Dans le même temps, l’ambassadeur nord-coréen auprès de l’Onu, Kim Song, a affirmé que son pays avait le «droit légitime» de tester des armes et de «renforcer (ses) capacités de défense». «Personne ne peut nier notre droit à la défense légitime», a insisté le diplomate nord-coréen à l’Assemblée générale des Nations unies, en réclamant aux États-Unis de cesser leur «politique hostile» à l’égard de son pays. Il s’agit du troisième tir effectué par la Corée du Nord ce mois-ci. Le premier avait impliqué un missile de croisière à longue portée et le deuxième des missiles balistiques à courte portée.

Ce lancement intervient quelques jours après que Kim Yo Jong, l’influente sœur du dirigeant nord-coréen Kim Jong Un, eut laissé entrevoir la possibilité d’un sommet entre les deux Corées, tout en exigeant au préalable que Séoul abandonne sa «politique hostile». Ces remarques répondaient à de récents appels du président sud-coréen Moon Jae-in à déclarer une fin officielle au conflit intercoréen de 1950-53 qui s’est terminé par une trêve, et non par un traité de paix, laissant les deux parties techniquement en guerre depuis plus d’un demi-siècle. Le lancement du «projectile» intervient par ailleurs le jour de l’ouverture d’une session de l’Assemblée suprême du peuple, le parlement nord-coréen.

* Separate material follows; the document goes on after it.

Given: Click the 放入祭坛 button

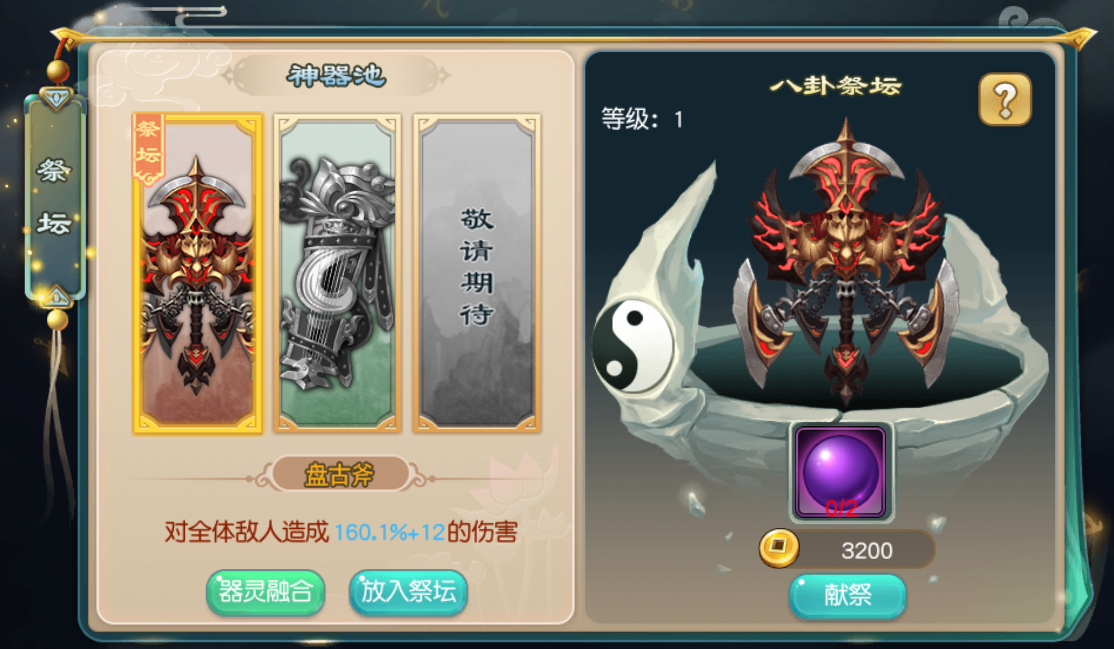Looking at the screenshot, I should [408, 591].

On dirait que la Corée du Nord veut tester la sincérité de Séoul pour ce qui est de sa volonté d’améliorer les liens intercoréens. »

Yang Moo-jin

Washington a condamné ce nouveau tir dans la soirée, tout en appelant Pyongyang au dialogue. «Les Etats-Unis condamnent le lancement d’un missile», a indiqué le département d’Etat dans un communiqué. «Ce lancement constitue une violation des multiples résolutions du Conseil de sécurité de l’Onu et représente une menace pour les voisins (de la Corée du Nord) et la communauté internationale» .

«On dirait que la Corée du Nord veut tester la sincérité de Séoul pour ce qui est de sa volonté d’améliorer les liens intercoréens», et pour mettre officiellement fin à la guerre de Corée», explique Yang Moo-jin, professeur à l’Université des études nord-coréennes. «Pyongyang va surveiller et étudier la réaction de Moon après le lancement d’aujourd’hui et prendre des décisions» sur d’éventuelles mesures de détente, a-t-il ajouté.

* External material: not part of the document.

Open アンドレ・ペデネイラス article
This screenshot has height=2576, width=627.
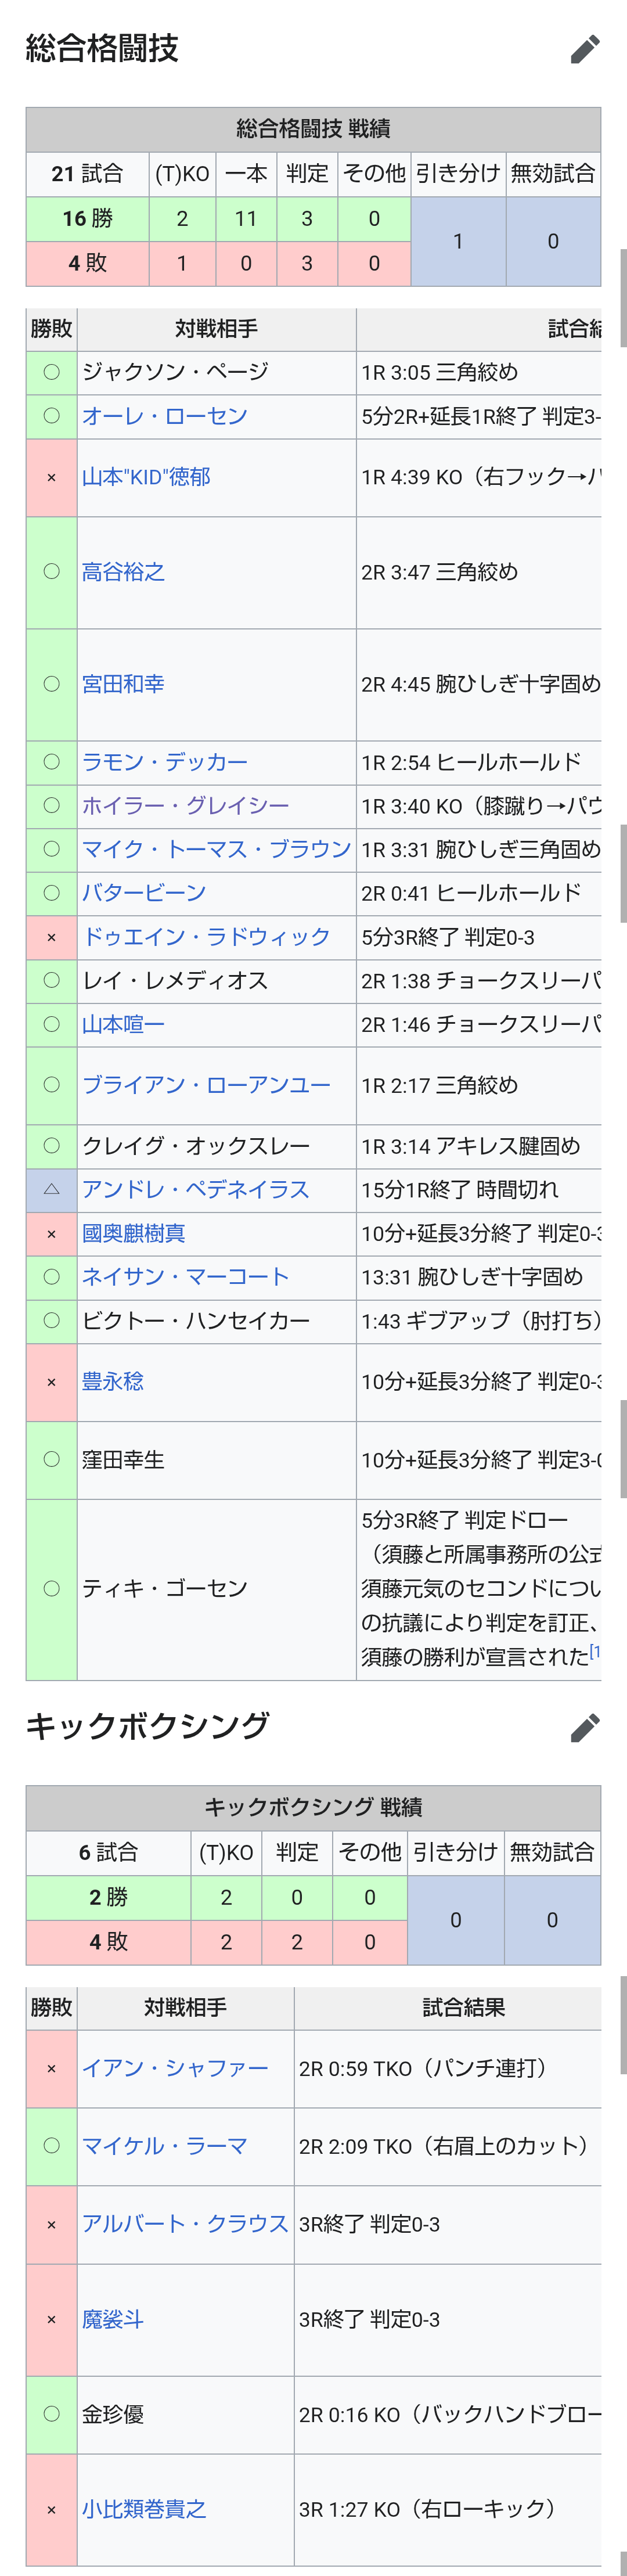(x=195, y=1190)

Pyongyang est actuellement plus que jamais isolé depuis la fermeture de ses frontières en début d’année dernière pour empêcher la propagation du coronavirus. Ses pourparlers avec les États-Unis sont dans l’impasse depuis l’échec du sommet de 2019 à Hanoï entre Kim Jong Un et le président américain de l’époque Donald Trump. Depuis l’arrivée de Kim Jong Un à la tête du pays, les programmes en matière d’armement ont progressé, mais Pyongyang n’a procédé à aucun essai nucléaire ou tir de missile balistique intercontinental depuis 2017.